My new Jenn-Air oven came with a proofing setting. I put it on Rapid Proof last night and it heated the oven to 200*F. Bread came out beautifully


----------



## Adillo303 (Apr 15, 2008)

GotGarlic said:


> My new Jenn-Air oven came with a proofing setting. I put it on Rapid Proof last night and it heated the oven to 200*F. Bread came out beautifully


 
As I was making the buns this weekend, I realized, that I have a warming drawer. Probably would get the same effect using that. Especially, since I don't use it for anything else.

I have done a fair amount of Micro Proofing and not has a hot spot problem. Maybe lucky, maybe, I don't know what. Anyway, next batch, it's the warming drawer's turn.

AC


----------



## Katie H (Apr 15, 2008)

I use my microwave for proofing my doughs, but in a different way.

I put about 1 to 2 cups of water into a microwave-safe bowl.  Heat on HIGH for 3 minutes.  Leave the bowl in to heat and steam up the inside, then put my dough in.  I leave the dough in the microwave, not opening the door, for about 1 hour, which is generally the appropriate rising time for most doughs.

Works every time and I never have to worry about anyone disturbing it or any drafts.

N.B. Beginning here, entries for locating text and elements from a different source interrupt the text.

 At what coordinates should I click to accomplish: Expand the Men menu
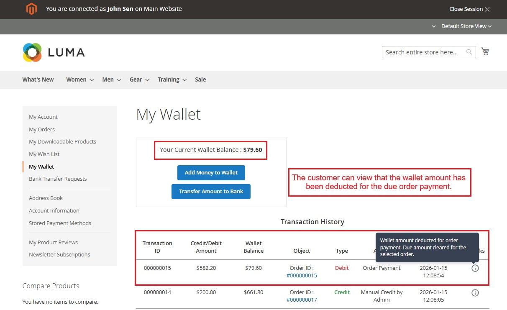coord(111,79)
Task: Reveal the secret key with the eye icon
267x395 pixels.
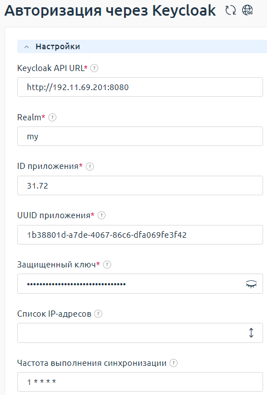Action: pos(251,284)
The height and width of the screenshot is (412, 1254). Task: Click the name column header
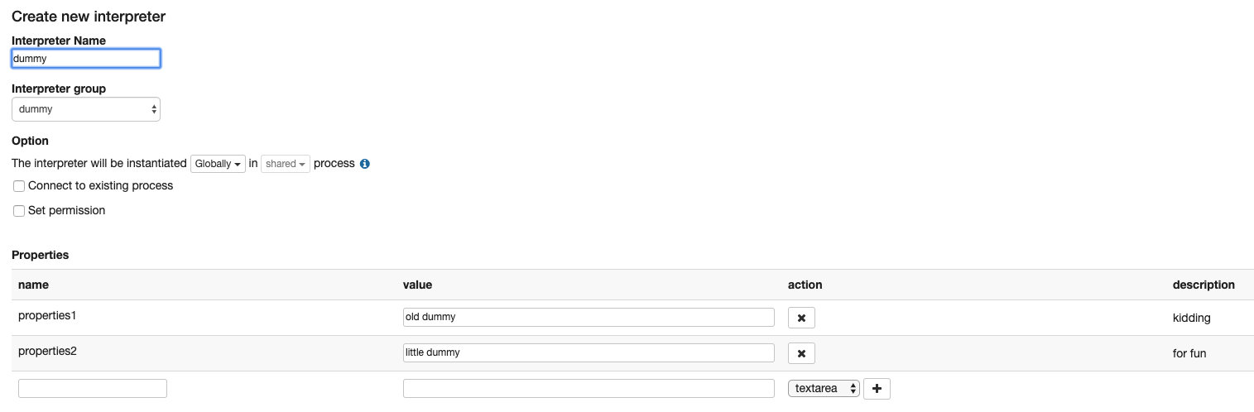(x=33, y=285)
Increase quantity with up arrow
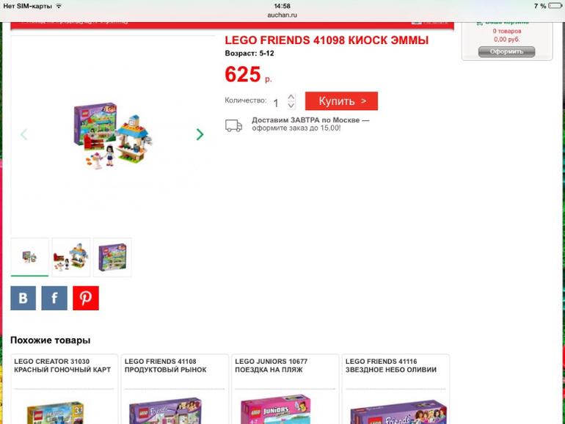This screenshot has width=565, height=424. [x=291, y=97]
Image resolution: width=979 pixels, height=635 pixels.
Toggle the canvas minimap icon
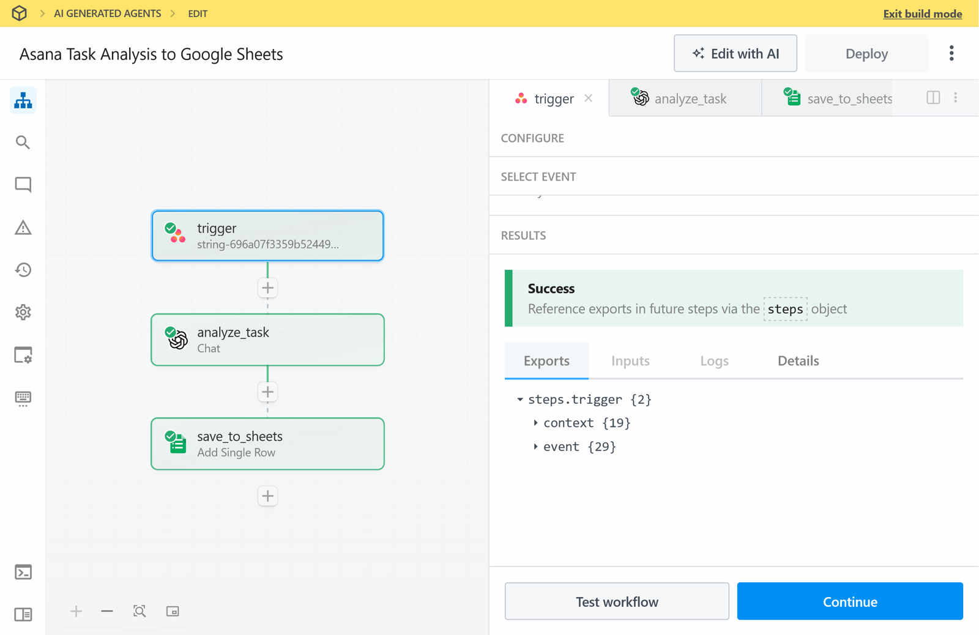click(173, 611)
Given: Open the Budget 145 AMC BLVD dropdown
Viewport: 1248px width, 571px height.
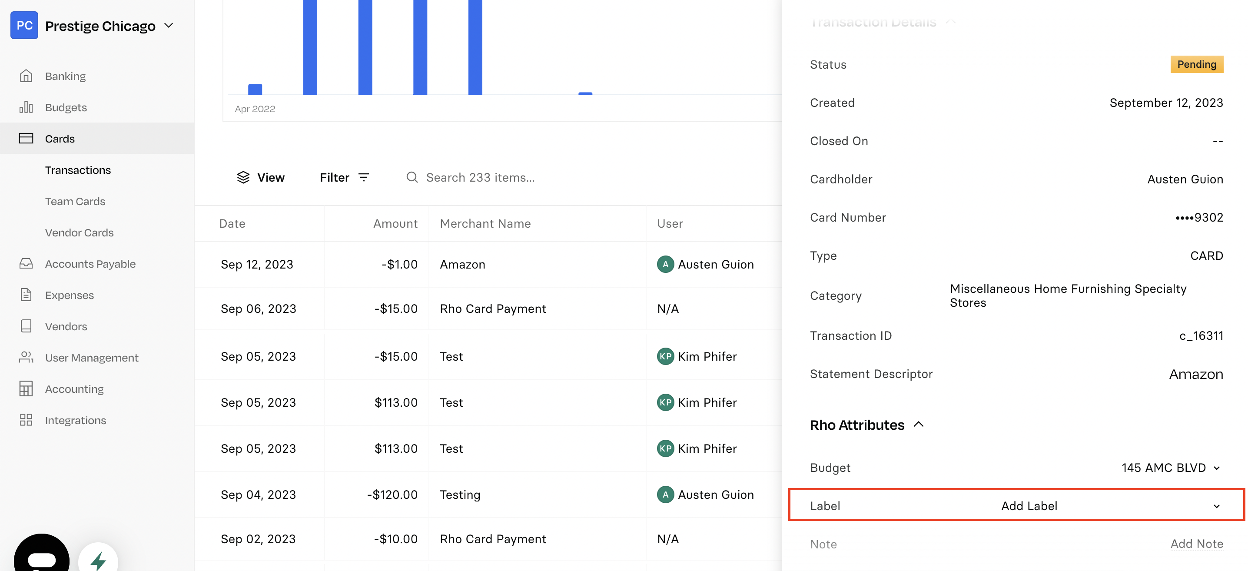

All I have to do is remove the bowl and wipe down the inside of the microwave, which is a bonus because not only is my bread proofed, my microwave gets a steam cleaning.


----------



## LadyCook61 (Apr 15, 2008)

Katie E said:


> I use my microwave for proofing my doughs, but in a different way.
> 
> I put about 1 to 2 cups of water into a microwave-safe bowl. Heat on HIGH for 3 minutes. Leave the bowl in to heat and steam up the inside, then put my dough in. I leave the dough in the microwave, not opening the door, for about 1 hour, which is generally the appropriate rising time for most doughs.
> 
> ...


that sounds like a good idea, Katie.  Only thing is, with a retired hubby home 24/7 who uses the microwave constantly, would be difficult for me to proof in the microwave.  Sure I can tell him hands off.. but he does not listen.


----------



## Adillo303 (Apr 15, 2008)

IN another thread, I think the yeast of my problems thread, Someone said that they ran the dishwasher through a hot water rinse cycle (about 10 min) then emptied the dishwasher and put the bread in there to rise, since it was bothhot and humid.


----------



## Fisher's Mom (Apr 15, 2008)

LadyCook61 said:


> Sure I can tell him hands off.. but he does not listen.


No LadyCook, this can't be true! All of our husbands listen to _everything_ we say!


----------